É grave o estado de saúde do amor em nossos corações

É grave o estado de saúde do amor em nossos corações

Se Deus existe, não vai querer coisas assim. A morte de Lola foi acidental, ora e essa! Uma fatalidade, é como se diz. Meu pai, justo ele, me chega com uma filhote de shih-tzu nos braços. Não pude evitar. Já temos uma nova cadelinha saracoteando pela casa. Demos a ela o nome de Cacau, por causa da pelagem com cor encardida. Ela sucede a Lola, morta, de repente. A esperança, não; a crença individual de que a humanidade, finalmente, tomará um jeito morreu em mim já faz um tempo. Vivo de inventários. Isso aconteceu aos pouquinhos. Também não tive como evitar. Hoje, agora, sempre, célere como um coelho, quem morre é o tempo, numa velocidade miserável.

E por falar na morte, um dos temas que mais repilo, não sei se souberam, mas, mataram a tiros um médico aqui da minha cidade, durante a folia de carnaval. Latrocínio, diz a polícia. A consternação, como era de se esperar, foi enorme, porém, nada que afetasse de forma definitiva os festejos da maioria das pessoas. Feriados prolongados são terríveis, vocês sabem. Parece que a vida para. A do doutor parou, literalmente, no cano de uma pistola.

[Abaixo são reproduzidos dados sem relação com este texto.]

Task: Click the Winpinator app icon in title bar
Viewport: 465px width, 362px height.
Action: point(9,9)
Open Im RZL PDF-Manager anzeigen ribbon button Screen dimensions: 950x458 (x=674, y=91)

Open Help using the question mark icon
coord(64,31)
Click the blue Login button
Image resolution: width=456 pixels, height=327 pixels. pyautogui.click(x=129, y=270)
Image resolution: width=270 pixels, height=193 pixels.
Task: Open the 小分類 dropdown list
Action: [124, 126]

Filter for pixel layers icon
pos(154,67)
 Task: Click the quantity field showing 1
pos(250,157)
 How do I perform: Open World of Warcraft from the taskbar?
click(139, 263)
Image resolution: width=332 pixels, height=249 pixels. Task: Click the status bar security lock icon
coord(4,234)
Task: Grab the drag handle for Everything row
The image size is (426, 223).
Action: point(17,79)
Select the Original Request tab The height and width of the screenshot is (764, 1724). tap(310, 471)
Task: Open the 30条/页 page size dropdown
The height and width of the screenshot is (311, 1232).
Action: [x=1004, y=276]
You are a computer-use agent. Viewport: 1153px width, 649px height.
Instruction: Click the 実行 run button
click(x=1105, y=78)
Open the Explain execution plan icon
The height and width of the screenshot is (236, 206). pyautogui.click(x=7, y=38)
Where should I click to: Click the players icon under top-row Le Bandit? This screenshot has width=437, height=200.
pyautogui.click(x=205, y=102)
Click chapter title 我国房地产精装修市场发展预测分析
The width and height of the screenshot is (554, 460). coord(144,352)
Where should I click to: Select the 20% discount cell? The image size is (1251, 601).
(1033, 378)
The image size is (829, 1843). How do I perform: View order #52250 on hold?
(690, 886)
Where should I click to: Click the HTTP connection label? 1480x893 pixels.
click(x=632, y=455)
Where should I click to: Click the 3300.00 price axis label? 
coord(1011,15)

A sensação de insegurança segue azedando. Fiquei particularmente aturdido com o elevado número de pessoas cobrando das autoridades em segurança pública a captura e o extermínio dos criminosos responsáveis. Alguém mais exaltado com o bárbaro acontecimento comparou os facínoras às baratas. Lembrei-me de Kafka. Cansei de ler e de ouvir que “Esse tipo de gente não tem mais conserto, é preciso matar, e que Deus nos perdoe”. Não sei se Deus vai perdoar, se será flexível o bastante para remediar mais truculência, ao relevar pecados desse quilate. Não gosto da palavra pecado. Remete a castigo. Nem sei por que a usei. Desculpem-me. Ao menos, pequemos, já que somos os pequenos fantoches nas mãos invisíveis de uma trama existencial com propósitos desconhecidos. Não esperem grande coisa de mim: eu evoluí quase nada desde o último texto, quem dirá, numa encarnação inteira.

Faço coro com a dor, o inconformismo e a revolta dos familiares e amigos da vítima. Posso compreender como natural a fúria dos meus pares, vítimas da escalada de violência urbana que parece não ter fim. Exterminar as baratas, contudo, não vai garantir grandes coisas. Alheia às minhas reflexões, certa das minhas tribulações, Cacau lambe-me os pés até cochilar. Sofro de insônias. Ainda que seja uma filhote, em matéria de desilusão, ela sabe quem manda na casa, a quem deve lamber em primeiro lugar, com muito mais devoção e esmero.

Espero não estar passando a impressão de ser um defensor de bandidos. Nada disso. Sou um observador, um pensador e, pensar, às vezes, fede à borracha queimada. A morte que me parece a mais decente é o autoextermínio, por meio do qual, nos dizeres do poeta Mario Quintana, se sai da vida com altivez, batendo a porta. Não acredito que matar celerados seja solução. Poesia, sim; poesia resolve, mas, pouca gente dá crédito. Para muitos desses marginais, a morte até será uma espécie de prêmio, por causa da vida sofrível que levam. Eu acredito no encarceramento longo e justo como forma de correição. Se não endireitará o imputado, ao menos lhe servirá de calvário para as lembranças. É difícil fugir dos pensamentos.

Uma chuva fraquinha cai sobre a grama. Deve cair mais triste do que o habitual no quintal da casa do médico, que não vejo há mais de 25 anos, uma vergonha, em se tratando de moradores de uma mesma cidade. Não, não vou à Missa de Sétimo Dia. Sinto muitíssimo. Por isso, escrevo. Um homem amolece depois de ter filhos. A autocomiseração, que não levará a lugar nenhum, senão a mais um texto triste, ocupa a minha varanda. Cacau dormita entre os meus pés. Seu calor é um gosto alento. Será que os cães sonham? Eu sonho, mas, tá mais difícil a cada dia. C’est la vie. C’est la mort. C’est l’humanité.